Consumer culture, he argues, is not really a culture at all. It is not wedded to any particular worldview or ethos. Rather it is a “set of interpretative habits and dispositions supported by a variety of practices and infrastructures for engaging elements of any culture” (194). The habitual response of theologians to consumerism is to attempt to wrestle the issue onto familiar philosophical grounds. Thus they seek to engage consumerism through questions of cultural content and ontology (4). These strategies miss the mark, says Miller, because they fail to recognise the nature of consumerism and the way it operates both in the church and in the wider society. This does not mean that such concerns are irrelevant, simply that they require methods and ways of seeing that engage more directly with the nature of contemporary culture and society. “There are certainly connections to be made between one’s theology of creation or understanding of the incarnation and the practice of daily life, but such correlations are seldom direct applications” (13).

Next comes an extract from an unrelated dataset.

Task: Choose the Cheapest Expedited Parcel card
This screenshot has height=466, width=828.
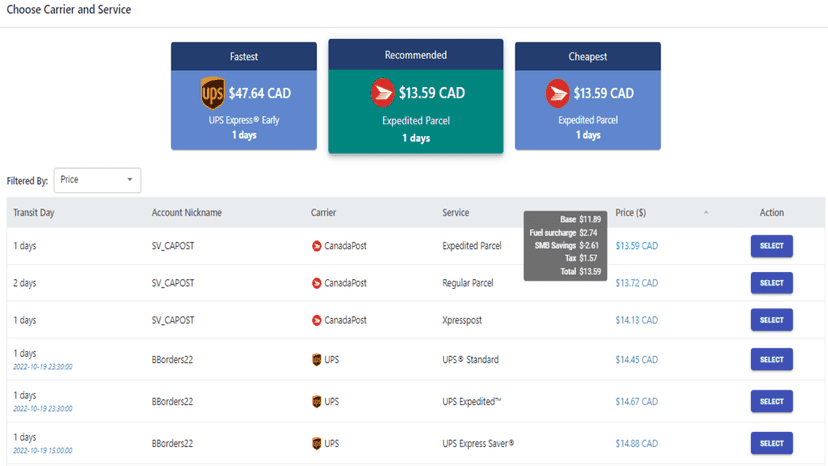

A cultural theology of culture must be particular. This means that it must be situated in the historical and the social. Miller’s pessimism concerning the impact of consumerism on contemporary religion is a starting point for such a cultural theology. This essay is a dialogue with the two points raised by Miller: firstly, his largely pessimistic evaluation of the impact of consumer culture on the church, its symbols and practices; secondly, his sense that theologians need to develop new methods of analysis and understanding of the way that contemporary consumer culture operates. A cultural theology therefore must not only focus on particular communicative and social practices in contemporary culture, it also needs to utilise ways of reading and understanding culture. At the same time I believe that theology should be about God. A cultural theology therefore sets out to explore the mediation of God in culture. Such an enterprise sits within a tradition or canon of theological debate and creativity. A cultural theology therefore does not rest with the interpretation of the cultural as mediation, but it sets this within a wider Christian discourse. Engagement with the tradition functions primarily as a creative resource for this cultural theology. Insights from previous periods and cultural situations are used to develop a persuasive, situated, and committed account of the mediation of God in culture.
Theology as Sociology
This treatment of the theological and mediation echoes John Milbank’s call for a theology as sociology. The general perception of the argument in Theology and Social Theory2 is that theologians need no longer engage with social science or cultural analysis.3 I believe this is to misread the direction of his thinking. Milbank’s starting point is that theology either positions or is positioned by secular discourses (1). The timidity of theology has meant that it has frequently borrowed a “fundamental account of society and history” and then sought theological insights that “cohere with it” (380). This enterprise is mistaken, argues Milbank, because no such account, which is “neutral, rational and universal,” exists (380). In these circumstances, he says, theology must itself act as an account of the social. This involves a fundamental shift in what it means to think theologically. So he argues that “the claim here is not that theology, conceived in broadly traditional fashion, can now add to its competence certain new, ‘social’ pronouncements. On the contrary the claim is that all theology has to re-conceive itself as a kind of ‘Christian Sociology’: that is to say as the explication of a socio-linguistic practice, or as the re-narration of this practice as it has historically developed” (381).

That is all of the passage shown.